Avec un tel enthousiasme et une telle collaboration, le théâtre n’aura jamais été un art aussi vivant, contemporain et collectif, une belle aventure humaine en somme…
L’interview en + : « Nourrir les citoyens de demain »
Nous avons profité d’un petit moment d’exercices des élèves sur scène pour parler théâtre et enseignements optionnels avec les deux co-pilotes de ce projet au sein de l’Hexagone Scène nationale de Meylan, Magalie Gheraieb, chargée des relations avec le public scolaire et Cécile Gauthier, responsable du service des relations avec le public.
Avant que vous nous racontiez le dispositif, pourquoi faut-il que les jeunes fassent du théâtre ?
C’est une sacrée question (rires). Alors ce n’est pas une obligation, c’est surtout un moyen d'expression, un regard sur le monde et aussi une autre manière de l’appréhender. C'est la richesse de découverte de textes, d'artistes qui ont beaucoup de choses à dire, d'auteurs ou d'autrices qui ont un regard sur la société. C'est une manière de se nourrir de toutes ces pensées, et par la parole et par le corps.

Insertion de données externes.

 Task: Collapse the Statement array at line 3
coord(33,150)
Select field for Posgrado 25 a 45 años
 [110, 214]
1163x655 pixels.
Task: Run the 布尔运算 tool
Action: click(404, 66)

Cela permet aux enfants de gagner de la confiance en soi et de l'aisance ?
En jouant, en essayant, en étant guidé parce qu'il y a les enseignants qui les accompagnent, et ça c'est très important, il y a quand même des jalons qui sont posés pour avancer. Ce n’est pas juste « je monte sur scène et je fais ce que j'ai envie ». C'est un accompagnement important. Toutes ces relations aux textes et aux points de vue d'artiste, d’auteur de théâtre, scénographe et bien cela nourrit aussi son propre point de vue, donc cela donne de l'aisance aux jeunes parce qu’ils vont reconnaître des pensées, des espoirs, des questions, de la colère qu’ils peuvent ressentir mais ils n’ont pas toujours les mots pour le dire. Les artistes, ils servent aussi à ça, et se confronter à un texte de théâtre c'est aussi aller chercher ce qu’il raconte, est-ce que ça me parle, est-ce que je suis d'accord, pas d'accord ? Donc cela permet de construire un point de vue et oui on est plus à l’aise avec son corps parce que l’on va s'habituer au regard des autres sur soi, parce qu'on va prendre la parole, enfin la parole de quelqu'un d'autre, ce qui parfois est un peu plus facile, mais ça nous permet de dire des choses qui nous touchent.
Et on construit des citoyens libres et éclairés ?
Exactement.
Parlons du dispositif enseignements optionnels théâtre mutualisés, quel est l'intérêt de mutualiser, au-delà de la richesse des rencontres ?
Les rencontres, c’est déjà beaucoup (rires). L’idée c'était au départ de mélanger des élèves qui n'auraient pas eu l'occasion de se croiser. On a un lycée de centre-ville et deux lycées de la périphérie de Grenoble, c'était pour faire ensemble avec la mixité des publics. C’est sans doute aussi une manière de mutualiser les moyens. Nous avons fait le choix de faire en sorte que chaque établissement soit représenté, parce qu'on aurait pu faire tous les cours dans un même lycée, mais on voulait que chaque lycée ait son niveau d’apprentissage.
Quelle est la thématique de cette année ?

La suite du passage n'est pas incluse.